Monsoon response efforts 
in full swing, says UNHCR 

OIC delegates arrive at Kutupalong Rohingya camp in Ukhia upazila of Cox’s Bazar yesterday. AFP photo

UNHCR, the UN Refugee Agency, yesterday said it is rushing additional aid to Bangladesh where the first monsoon rains have been affecting Cox's Bazar district and hundreds of thousands of Rohingya refugees there, reports UNB. The first of three scheduled humanitarian airlifts carrying additional shelter materials arrived in Bangladesh on Tuesday. Its load, 1,400 tents, is the first batch of 10,000 tents that UNHCR will airlift by the end of May.

The aim is for the tents to provide emergency shelter for an estimated 60,000 refugees currently residing in areas at high risk of landslides and flooding. “By the end of May, UNHCR plans to equip all refugee families with shelter kits, which will include bamboo poles, ropes, shelter-grade tarpaulins, sandbags, and tools,” said UNHCR spokesperson Andrej Mahecic in Geneva on Friday.

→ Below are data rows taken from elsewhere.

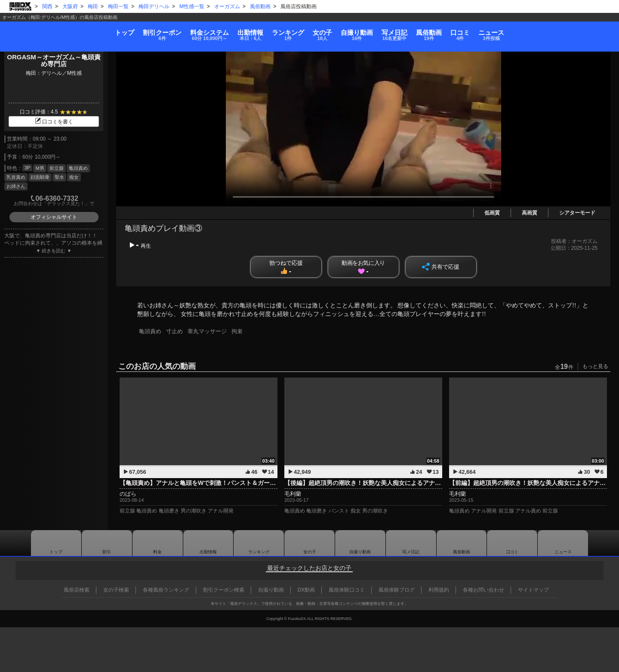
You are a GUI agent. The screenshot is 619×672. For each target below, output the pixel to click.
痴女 (74, 177)
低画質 (492, 213)
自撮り (376, 32)
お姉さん (16, 186)
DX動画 (306, 590)
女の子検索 (116, 590)
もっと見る (595, 366)
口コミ (532, 32)
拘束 (240, 331)
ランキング (272, 32)
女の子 (324, 32)
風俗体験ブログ (397, 590)
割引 (90, 32)
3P (27, 168)
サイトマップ (533, 590)
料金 (157, 32)
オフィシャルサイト (54, 217)
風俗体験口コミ (347, 590)
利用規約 (439, 590)
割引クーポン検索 (224, 590)
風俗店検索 (77, 590)
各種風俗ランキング (166, 590)
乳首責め (16, 177)
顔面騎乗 (40, 177)
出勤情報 (208, 543)
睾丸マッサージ (209, 331)
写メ (431, 32)
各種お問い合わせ (483, 590)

In addition, UNHCR is distributing 80,000 pre-monsoon kits to help secure shelters in case of storms, and is stockpiling 160,000 post-disaster response kits to be distributed to refugees, as well as another 30,000 post-disaster response kits to be distributed to any families who might be affected among the host community.

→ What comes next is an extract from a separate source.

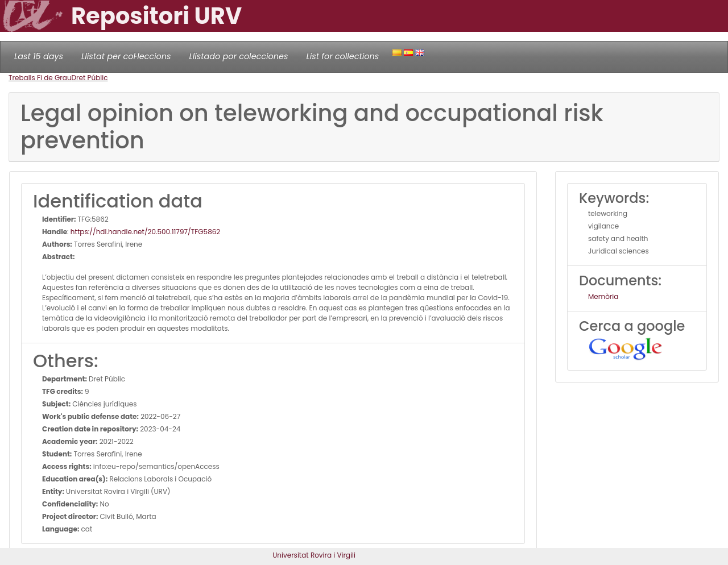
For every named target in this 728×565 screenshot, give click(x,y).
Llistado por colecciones (239, 56)
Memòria (603, 296)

“UNHCR has already positioned five hospital tents and emergency health kits in Cox’s Bazar. More medicines and supplies are being ordered,” said the spokesperson.

Aid is also being moved by sea; this includes additional tents, 170,000 tarpaulins sheets, and other basic items.

Humanitarian partners estimate that between 150,000 and 200,000 Rohingya refugees will be at risk this monsoon season. They are living on land prone to landslides and flooding and are in urgent need of relocation.

Of this number, 24,000 people are at critical risk due to severe instability of the land on which their shelters have been constructed.

Since August 2017, more than 670,000 Rohingya refugees have fled to Bangladesh, joining over 200,000 refugees already in the country.

In a massive effort to shelter refugees and meet their basic needs, Bangladesh has generously allocated thousands of acres of land that has already been settled on by refugees.

In addition, the government has recently allocated new land for refugees to settle on.

UNHCR, IOM and WFP engineers are working around the clock to flatten this land to accommodate those at greatest risk.

Heavy machinery and thousands of labourers are working on this.

“Nonetheless this work is going more slowly than initially anticipated due to the hilliness and instability of the land. UNHCR hope to relocate some 5,000 people to the new land by the end of May,” said the spokesperson.

In the absence of more available and usable land, UNHCR has made temporary emergency relocation arrangements, which will be activated as needed.

An estimated 35,000 refugees can be hosted by other refugees living in safer areas; 34,000 refugees can be hosted in communal structures in refugee settlements; and 66,000 refugees can be hosted in tents or other emergency shelters within or adjacent to the current settlements.

Meanwhile, in support of Bangladesh’s intensive efforts to ready the refugee settlements for the monsoon rains, UNHCR is further strengthening its own emergency preparedness and response capacity - in an effort to save lives, reduce health, landslide and flood risks and preserve access to settlements.